*Obiettivo dell'esercizio*
Ricopia parola per parola il passo del testo sul congedo di paternità da "L’Italia è tra" a "efficace il cambiamento.".

L’Italia è tra gli ultimi Paesi ad aver introdotto un congedo di paternità obbligatorio, pari a 10 giorni, che comunque ha una durata nettamente inferiore rispetto a quello di cinque mesi delle madri. Inoltre i dati sull’occupazione femminile e sul tasso di fertilità vedono l’Italia in fondo alle classifiche internazionali.
Alcune aziende stanno cercando di occupare il vuoto lasciato da altri attori istituzionali su questi fronti. Ma, come sottolineato da Paola Mascaro, Presidente di Valore D, c’è una dicotomia tra cultura e pragmatismo: “La resistenza al cambiamento esiste anche nelle grandi aziende, dove il retaggio culturale dei singoli capi penalizza i dipendenti che vogliono dedicarsi maggiormente al loro ruolo di padre”. Secondo Mascaro, servirebbero apposite norme che rendano più efficace il cambiamento.
La cultura organizzativa, dunque, è determinante ma deve essere accompagnata da leggi e azioni quotidiane che possono favorire la condivisione dei carichi di cura tra padri e madri. Il vantaggio sarebbe per tutti, perché da questa condivisione emergono risorse e talenti che le persone possiedono già nei loro ruoli di vita privata e che sono utili per le loro aziende.
Come ricordato da Zezza, il 73% dei dipendenti è caregiver, quindi si prende cura di qualcuno. Ed è proprio dai carichi di cura che derivano capacità utili alle imprese: “La cura sviluppa competenze soft che, secondo l’Osservatorio vita-lavoro di Lifeed, vengono allenate per il 70% in ruoli non lavorativi. Con una maggiore condivisione, ci sarebbero più opportunità di trasferire competenze dai ruoli di vita privata a quelli professionali e viceversa”, ha spiegato Zezza.

*Dati riportati*
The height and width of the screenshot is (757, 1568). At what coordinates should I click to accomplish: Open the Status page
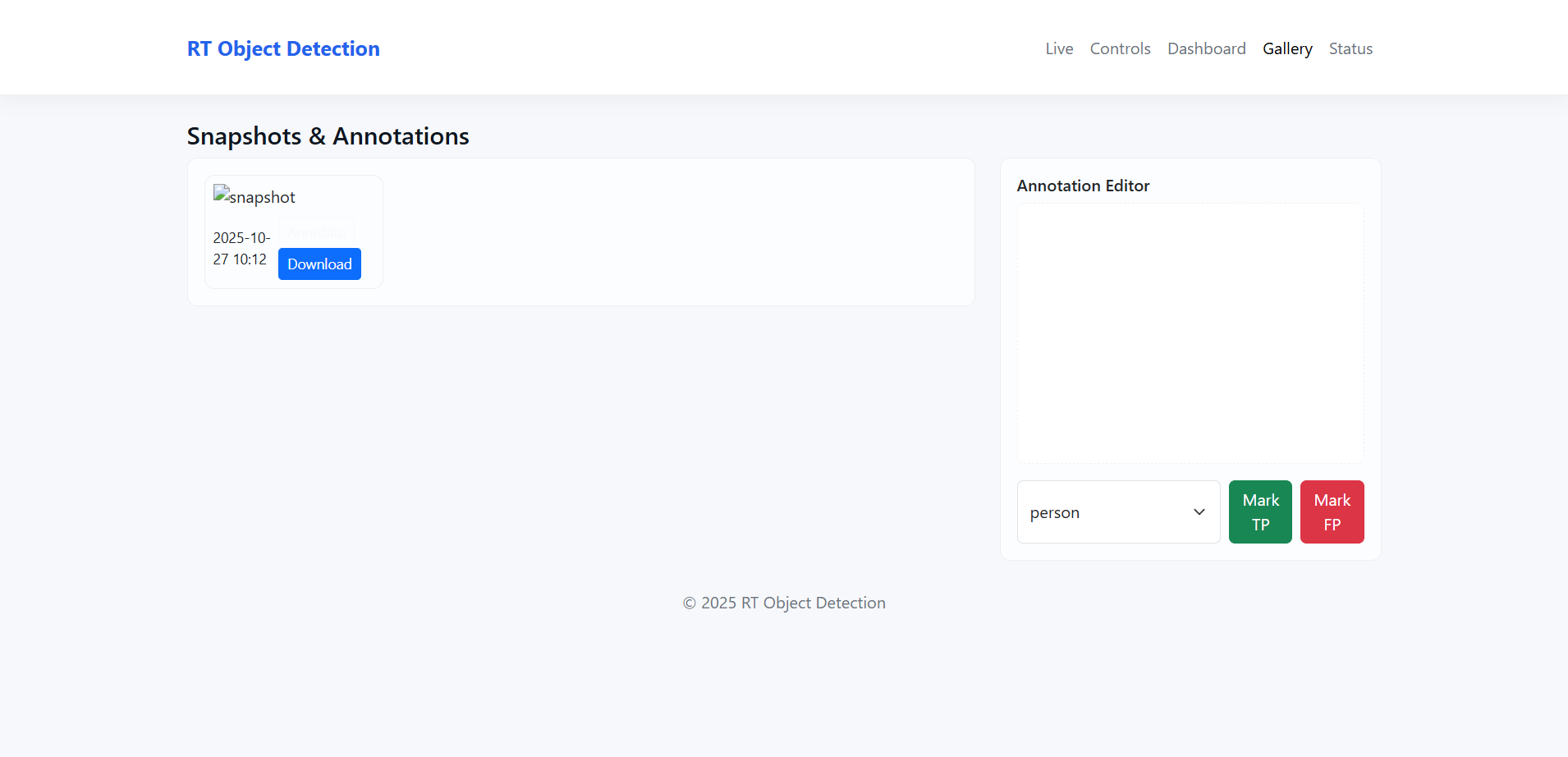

*Risposta corretta*
L’Italia è tra gli ultimi Paesi ad aver introdotto un congedo di paternità obbligatorio, pari a 10 giorni, che comunque ha una durata nettamente inferiore rispetto a quello di cinque mesi delle madri. Inoltre i dati sull’occupazione femminile e sul tasso di fertilità vedono l’Italia in fondo alle classifiche internazionali.
Alcune aziende stanno cercando di occupare il vuoto lasciato da altri attori istituzionali su questi fronti. Ma, come sottolineato da Paola Mascaro, Presidente di Valore D, c’è una dicotomia tra cultura e pragmatismo: “La resistenza al cambiamento esiste anche nelle grandi aziende, dove il retaggio culturale dei singoli capi penalizza i dipendenti che vogliono dedicarsi maggiormente al loro ruolo di padre”. Secondo Mascaro, servirebbero apposite norme che rendano più efficace il cambiamento.